The last time I negotiated flyover country to get here was
about 10 years ago. The
history of this California leviathan continues to mystify. Disjointed architectural creations,
rendering this place of 10 million people less humane than New York, Paris or
even Miami, demonstrates how a city without a plan can spread like the
proverbial serpent. Eight heads, a
freedom of creativity stultified by an overabundance of poorly planed
neighborhoods, an urban sprawl that sees no possibility of rectification.
Walking on Sunset, one sees Mel's diner next to a steel and
glass concoction of architectural ambiguity that eschews the context of the
neighborhood. New apartment
houses, with infinity swimming pools and Jacuzzis, placed outside spectacularly
outfitted gyms, sit encased in glass with views of the city below from near the
Hollywood hills. The
mansions of Beverly Hills and the Hollywood hills rising above the plebeian
Taco stands and hotdog emporiums as testaments to the less impressive duplicates
populating the heartland and even Tijuana.

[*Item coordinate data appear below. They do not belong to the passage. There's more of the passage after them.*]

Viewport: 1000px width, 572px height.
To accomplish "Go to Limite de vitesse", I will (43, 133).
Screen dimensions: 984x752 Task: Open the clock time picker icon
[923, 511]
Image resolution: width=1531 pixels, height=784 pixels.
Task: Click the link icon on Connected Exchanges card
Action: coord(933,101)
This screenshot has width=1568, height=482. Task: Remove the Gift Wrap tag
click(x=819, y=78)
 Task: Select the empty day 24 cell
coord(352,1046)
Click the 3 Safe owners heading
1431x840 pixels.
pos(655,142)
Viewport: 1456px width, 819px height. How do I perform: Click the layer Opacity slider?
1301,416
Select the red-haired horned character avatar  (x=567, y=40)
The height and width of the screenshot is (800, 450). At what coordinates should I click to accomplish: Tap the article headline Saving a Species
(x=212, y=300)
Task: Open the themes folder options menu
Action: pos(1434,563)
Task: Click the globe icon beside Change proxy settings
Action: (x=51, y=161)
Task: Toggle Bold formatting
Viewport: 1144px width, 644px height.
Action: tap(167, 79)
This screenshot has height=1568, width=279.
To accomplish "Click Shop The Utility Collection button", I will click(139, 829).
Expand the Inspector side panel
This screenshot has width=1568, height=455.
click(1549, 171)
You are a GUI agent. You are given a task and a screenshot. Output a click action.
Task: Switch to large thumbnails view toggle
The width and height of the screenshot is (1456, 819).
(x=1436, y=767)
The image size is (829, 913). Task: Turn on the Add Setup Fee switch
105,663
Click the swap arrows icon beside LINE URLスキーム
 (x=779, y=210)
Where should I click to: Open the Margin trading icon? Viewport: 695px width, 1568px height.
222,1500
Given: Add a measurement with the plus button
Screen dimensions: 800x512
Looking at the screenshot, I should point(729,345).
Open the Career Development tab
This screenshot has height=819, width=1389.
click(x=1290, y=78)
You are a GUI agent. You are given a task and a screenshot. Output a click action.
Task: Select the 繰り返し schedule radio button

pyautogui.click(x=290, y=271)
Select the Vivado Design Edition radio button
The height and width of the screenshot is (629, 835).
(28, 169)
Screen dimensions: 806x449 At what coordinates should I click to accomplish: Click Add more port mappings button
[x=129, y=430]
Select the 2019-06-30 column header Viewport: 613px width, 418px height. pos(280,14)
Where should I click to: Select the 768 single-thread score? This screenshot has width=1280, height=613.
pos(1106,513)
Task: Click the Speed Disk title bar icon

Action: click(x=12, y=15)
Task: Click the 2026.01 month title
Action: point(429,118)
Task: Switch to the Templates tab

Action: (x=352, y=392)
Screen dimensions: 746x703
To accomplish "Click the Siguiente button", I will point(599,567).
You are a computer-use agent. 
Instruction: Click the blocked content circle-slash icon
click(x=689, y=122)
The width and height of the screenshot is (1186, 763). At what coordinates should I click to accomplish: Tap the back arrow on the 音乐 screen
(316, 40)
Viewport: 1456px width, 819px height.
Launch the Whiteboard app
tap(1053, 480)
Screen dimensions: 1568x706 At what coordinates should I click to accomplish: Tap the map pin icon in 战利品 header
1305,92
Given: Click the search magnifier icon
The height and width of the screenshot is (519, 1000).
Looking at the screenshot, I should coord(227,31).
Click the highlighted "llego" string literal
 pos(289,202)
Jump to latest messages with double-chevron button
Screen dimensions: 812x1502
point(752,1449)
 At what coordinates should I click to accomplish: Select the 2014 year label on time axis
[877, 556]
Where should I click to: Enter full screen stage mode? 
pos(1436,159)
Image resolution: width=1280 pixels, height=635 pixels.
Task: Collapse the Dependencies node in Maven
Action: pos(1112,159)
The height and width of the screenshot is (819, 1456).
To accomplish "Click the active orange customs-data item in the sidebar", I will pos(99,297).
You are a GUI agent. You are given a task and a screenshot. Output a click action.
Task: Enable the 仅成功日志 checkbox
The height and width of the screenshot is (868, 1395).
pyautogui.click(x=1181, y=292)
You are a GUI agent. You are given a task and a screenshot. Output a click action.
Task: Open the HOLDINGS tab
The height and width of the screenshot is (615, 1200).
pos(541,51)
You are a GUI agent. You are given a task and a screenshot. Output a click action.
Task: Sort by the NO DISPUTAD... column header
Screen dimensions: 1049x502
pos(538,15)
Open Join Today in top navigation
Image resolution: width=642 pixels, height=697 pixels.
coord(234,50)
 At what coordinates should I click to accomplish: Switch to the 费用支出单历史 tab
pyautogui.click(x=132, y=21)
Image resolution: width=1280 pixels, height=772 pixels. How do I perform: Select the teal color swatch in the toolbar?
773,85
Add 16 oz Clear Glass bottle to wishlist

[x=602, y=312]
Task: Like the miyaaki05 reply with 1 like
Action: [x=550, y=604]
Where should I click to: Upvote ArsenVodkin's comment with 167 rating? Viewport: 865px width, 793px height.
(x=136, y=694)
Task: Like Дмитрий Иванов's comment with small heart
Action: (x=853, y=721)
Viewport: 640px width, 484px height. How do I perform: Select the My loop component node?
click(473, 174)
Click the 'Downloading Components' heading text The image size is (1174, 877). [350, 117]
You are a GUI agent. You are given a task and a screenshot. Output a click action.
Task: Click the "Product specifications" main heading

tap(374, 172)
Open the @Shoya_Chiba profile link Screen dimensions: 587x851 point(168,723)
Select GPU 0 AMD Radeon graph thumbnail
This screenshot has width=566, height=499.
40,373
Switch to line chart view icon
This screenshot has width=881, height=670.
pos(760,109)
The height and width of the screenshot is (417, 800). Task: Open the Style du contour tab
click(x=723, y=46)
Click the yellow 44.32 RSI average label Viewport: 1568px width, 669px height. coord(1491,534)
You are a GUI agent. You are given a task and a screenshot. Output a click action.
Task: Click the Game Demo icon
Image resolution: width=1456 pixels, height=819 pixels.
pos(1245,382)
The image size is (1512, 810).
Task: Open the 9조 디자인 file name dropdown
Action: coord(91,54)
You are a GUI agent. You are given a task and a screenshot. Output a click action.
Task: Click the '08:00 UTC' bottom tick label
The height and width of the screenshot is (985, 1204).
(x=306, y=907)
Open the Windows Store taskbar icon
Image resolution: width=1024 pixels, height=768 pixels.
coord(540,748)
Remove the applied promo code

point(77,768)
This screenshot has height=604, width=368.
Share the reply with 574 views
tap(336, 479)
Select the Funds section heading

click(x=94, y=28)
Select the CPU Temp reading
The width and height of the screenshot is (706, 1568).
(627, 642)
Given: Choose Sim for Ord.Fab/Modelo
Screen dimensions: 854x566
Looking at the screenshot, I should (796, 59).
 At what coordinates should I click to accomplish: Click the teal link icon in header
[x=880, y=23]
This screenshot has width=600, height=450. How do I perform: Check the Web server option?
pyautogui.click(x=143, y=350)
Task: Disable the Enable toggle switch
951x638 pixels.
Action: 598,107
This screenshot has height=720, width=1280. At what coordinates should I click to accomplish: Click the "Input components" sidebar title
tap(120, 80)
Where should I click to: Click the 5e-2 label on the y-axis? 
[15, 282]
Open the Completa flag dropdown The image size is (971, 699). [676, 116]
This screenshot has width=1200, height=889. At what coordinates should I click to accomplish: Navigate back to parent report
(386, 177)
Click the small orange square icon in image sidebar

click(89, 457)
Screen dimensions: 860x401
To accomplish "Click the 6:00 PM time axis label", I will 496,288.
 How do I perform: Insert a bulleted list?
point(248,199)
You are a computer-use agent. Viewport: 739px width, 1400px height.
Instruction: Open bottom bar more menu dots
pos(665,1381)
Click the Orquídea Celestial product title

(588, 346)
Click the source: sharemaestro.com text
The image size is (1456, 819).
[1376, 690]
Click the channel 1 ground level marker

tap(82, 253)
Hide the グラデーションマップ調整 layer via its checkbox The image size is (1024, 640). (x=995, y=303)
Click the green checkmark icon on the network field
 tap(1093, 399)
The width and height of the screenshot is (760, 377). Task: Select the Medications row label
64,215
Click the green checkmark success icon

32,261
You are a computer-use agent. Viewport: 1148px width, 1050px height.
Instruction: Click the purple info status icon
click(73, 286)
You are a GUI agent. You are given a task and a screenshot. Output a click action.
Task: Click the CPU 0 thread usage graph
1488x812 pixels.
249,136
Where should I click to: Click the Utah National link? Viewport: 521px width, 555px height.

The young and beautiful congregate here to have their dreams
dashed in a whirlwind of pitches,
auditions with no call back in sight.
Aspirants from Nebraska, Kansas and the heartland vie for fame and
fortune with about much opportunity for success as playing for The New York
Yankees or in the NBA.
Actors, dancers, singers, writers with inherent talent who
do not get the break of being discovered at the lunch counter of Schwab's drug
store.
People, who as Emma Stone said at her Oscar acceptance
speech, that she was there through the enormous confluence of good luck and a
screenplay that was just perfect for her to dance with Ryan Gosling, although
neither of them danced even close to Fred and Ginger and could not sing as well
either.
How many of these people who follow their dreams are chasing
an illusion that will always be unrequited, as though some missing ingredient
in their talent had held them back from breaking trough the barriers they were
sure that would crash before their young limber feet. Many of them succumb to the realities of life, bringing with
them some form of Post traumatic stress disorder, depression as they pass
through their 20s, 30s and 40s with diminishing hope each year.
Some of the fortunate, the intelligent manage to transition
into some normal employment where a steady pay check does not compensate them
for their ruminations of failure--the acceptance of their ordinariness. They were not the next Streep, DiNero,
Nicholson or Apetow.
And then they, often late, realize that it will not come and
that they must find something to do with their lives, searching for life
choices increa
singly more difficult to come by.
How many writers spent years submitting screenplays, only to
have them shelved and never made into a motion picture, the system grinding
them up like some poor hamburger meat at the Whole Food Butcher shop. These are children who have led lives
of privilege, starred in high school plays, edited their high school newspaper,
got accepted in elite schools, were star athletes, successful in every endeavor
they ever tried suddenly realizing that the right stuff is not easy to obtain
or to have recognized. Who
has not seen talented violinists and cello players on the street corner,
playing for nickels, dimes and quarters who but fortune, could have made the
big time?
How many parents, in a dilemma of how to be supportive to
children following their dream, yet agonizing at the delusional lottery tickets
to fame and fortune sought by their children, most of whom are doomed to
finally accept their not hitting the lucky number?